Estratto fornito -
────────────────────────────────────────
Mentre il settimanale tedesco Bild insiste sul fatto che fonti anonime del governo di Berlino – che però ha smentito – potrebbe considerare l’opportunità di cacciare Atene dalla moneta unica europea, questa settimana a introdurre un nuovo elemento di drammatizzazione nel dibattito politico greco è stato un portavoce della Banca Centrale Europea. Che ha ricordato ai contendenti – e agli elettori – che l’accesso delle banche greche ai finanziamenti della BCE continuerà solo a condizione di una «conclusione positiva dell’attuale programma di salvataggio e di un successivo accordo» con la Troika.
Bce, Commissione e Fmi chiedevano a Samaras di accettare nuovi tagli allo stato sociale per 1,7 miliardi di euro, un piano di ulteriori licenziamenti nel settore pubblico, l’aumento dell’età pensionabile e altre privatizzazioni prima del 31 dicembre scorso, ma il primo ministro e la sua maggioranza hanno opposto resistenza; l’imminente campagna elettorale consigliava a socialisti e conservatori di non presentarsi davanti all’elettorato avendo di nuovo chinato la testa di fronte a ulteriori condizioni capestro. E così la patata bollente è stata opportunamente posticipata di due mesi, il che vuol dire che chiunque vinca le elezioni si troverà a fare i conti con un aut-aut: decidere in fretta e furia un altro giro di vite o perdere fondamentali finanziamenti per il sistema bancario. La Bce manterrà ancora per due mesi la deroga che permette alle banche elleniche di accedere alla liquidità offerta dall’Eurotower solo se il governo di Atene raggiungerà una nuova intesa con il fondo europeo salvastati (Efsf) e con il Fondo Monetario Internazionale. E la possibilità offerta alle banche di Atene, ha chiarito il portavoce della Bce «si basa sul presupposto di una conclusione positiva della valutazione in corso e di un accordo successivo tra le autorità greche e la Commissione europea, in accordo con Bce e Fmi».
────────────────────────────────────────
Quesito breve A - Nell'estratto sulla crisi greca, a quanto ammontavano i nuovi tagli allo stato sociale chiesti a Samaras da Bce, Commissione e Fmi?
Quesito breve B - Elenca tutte le misure che, secondo l'estratto sulla crisi greca, Bce, Commissione e Fmi chiedevano a Samaras di accettare.
Quesito breve C - Scrivi il seguito dell'estratto sulla crisi greca, a partire dalla sua ultima frase.
I dati provengono da una fonte diversa.
────────────────────────────────────────
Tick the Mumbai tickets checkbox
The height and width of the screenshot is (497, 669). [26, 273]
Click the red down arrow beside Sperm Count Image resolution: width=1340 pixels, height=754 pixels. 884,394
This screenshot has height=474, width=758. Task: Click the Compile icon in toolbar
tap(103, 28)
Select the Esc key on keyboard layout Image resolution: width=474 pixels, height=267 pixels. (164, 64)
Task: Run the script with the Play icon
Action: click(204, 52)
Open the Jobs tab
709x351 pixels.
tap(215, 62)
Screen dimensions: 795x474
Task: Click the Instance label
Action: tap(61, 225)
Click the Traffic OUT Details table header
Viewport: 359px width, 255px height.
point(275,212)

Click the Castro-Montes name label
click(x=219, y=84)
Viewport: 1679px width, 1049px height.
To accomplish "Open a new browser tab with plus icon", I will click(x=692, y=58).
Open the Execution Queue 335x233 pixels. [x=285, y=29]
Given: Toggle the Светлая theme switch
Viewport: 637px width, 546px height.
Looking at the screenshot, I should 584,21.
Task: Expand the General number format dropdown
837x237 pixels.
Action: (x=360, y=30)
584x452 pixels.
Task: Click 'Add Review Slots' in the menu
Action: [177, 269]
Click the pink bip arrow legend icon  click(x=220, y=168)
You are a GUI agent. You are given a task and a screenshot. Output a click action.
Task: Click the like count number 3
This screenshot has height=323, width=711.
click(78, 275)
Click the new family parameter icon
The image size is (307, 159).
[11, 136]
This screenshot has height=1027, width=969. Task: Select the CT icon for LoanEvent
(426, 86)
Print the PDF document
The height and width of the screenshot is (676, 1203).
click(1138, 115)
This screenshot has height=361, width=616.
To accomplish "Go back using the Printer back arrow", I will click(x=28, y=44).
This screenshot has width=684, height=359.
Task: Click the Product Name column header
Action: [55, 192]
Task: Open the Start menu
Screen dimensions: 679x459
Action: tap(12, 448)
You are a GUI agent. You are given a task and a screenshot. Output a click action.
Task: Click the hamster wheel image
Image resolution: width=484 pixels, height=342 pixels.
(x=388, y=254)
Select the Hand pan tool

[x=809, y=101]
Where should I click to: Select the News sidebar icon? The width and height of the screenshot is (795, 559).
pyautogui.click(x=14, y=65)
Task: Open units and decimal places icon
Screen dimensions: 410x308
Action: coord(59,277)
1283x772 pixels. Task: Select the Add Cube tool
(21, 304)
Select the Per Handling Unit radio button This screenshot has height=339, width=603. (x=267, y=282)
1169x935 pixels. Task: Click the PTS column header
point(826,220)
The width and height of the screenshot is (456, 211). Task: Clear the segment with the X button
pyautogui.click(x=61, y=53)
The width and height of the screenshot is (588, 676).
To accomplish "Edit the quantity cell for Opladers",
────────────────────────────────────────
Soluzione esercizio A - 1,7 miliardi di euro.

Soluzione esercizio B -
- Nuovi tagli allo stato sociale per 1,7 miliardi di euro
- Un piano di ulteriori licenziamenti nel settore pubblico
- L'aumento dell'età pensionabile
- Altre privatizzazioni prima del 31 dicembre

Soluzione esercizio C -
La tensione sui mercati finanziari interni e internazionali rimane molto alta, e solo a dicembre dagli istituti ellenici sono usciti quasi 2,5 miliardi di euro di investitori e risparmiatori che hanno deciso di posteggiare altrove i loro capitali, in attesa di capire chi vincerà il 25 gennaio e come si comporterà. Stessa sorte per la Borsa di Atene, che da settimane continua a perdere terreno sull’onda dei timori generati dalla possibile vittoria di Syriza, nonostante Tsipras e i suoi ormai da tempo stiano mandando ai mercati e alle istituzioni finanziarie e politiche comunitarie continui segnali di rassicurazione rispetto alla volontà da parte della sinistra di non adottare misure unilaterali, di rimanere all’interno dell’Eurozona, e di garantire il pagamento del debito anche se ad un ritmo meno sostenuto di quanto assicurato finora dai governi a guida socialista o conservatrice dissanguando il paese.
Il quarantenne Tsipras ha dichiarato che l’obiettivo primario di un suo eventuale governo sarebbe rinegoziare gli accordi con la Troika – mirando quindi al consenso della controparte e senza strappi – per ridurre l’austerity e rilanciare l’economia. Sul fronte del debito Syriza mira a rinegoziare i tempi e i termini di pagamento e a cancellarne una parte consistente. D’altronde tutti sanno che Atene non potrà mai pagare i 330 miliardi che i creditori internazionali vogliono indietro, e nonostante i sacrifici assurdi imposti alla popolazione negli ultimi anni di fatto la Grecia è riuscita si e no a pagare gli interessi sul debito.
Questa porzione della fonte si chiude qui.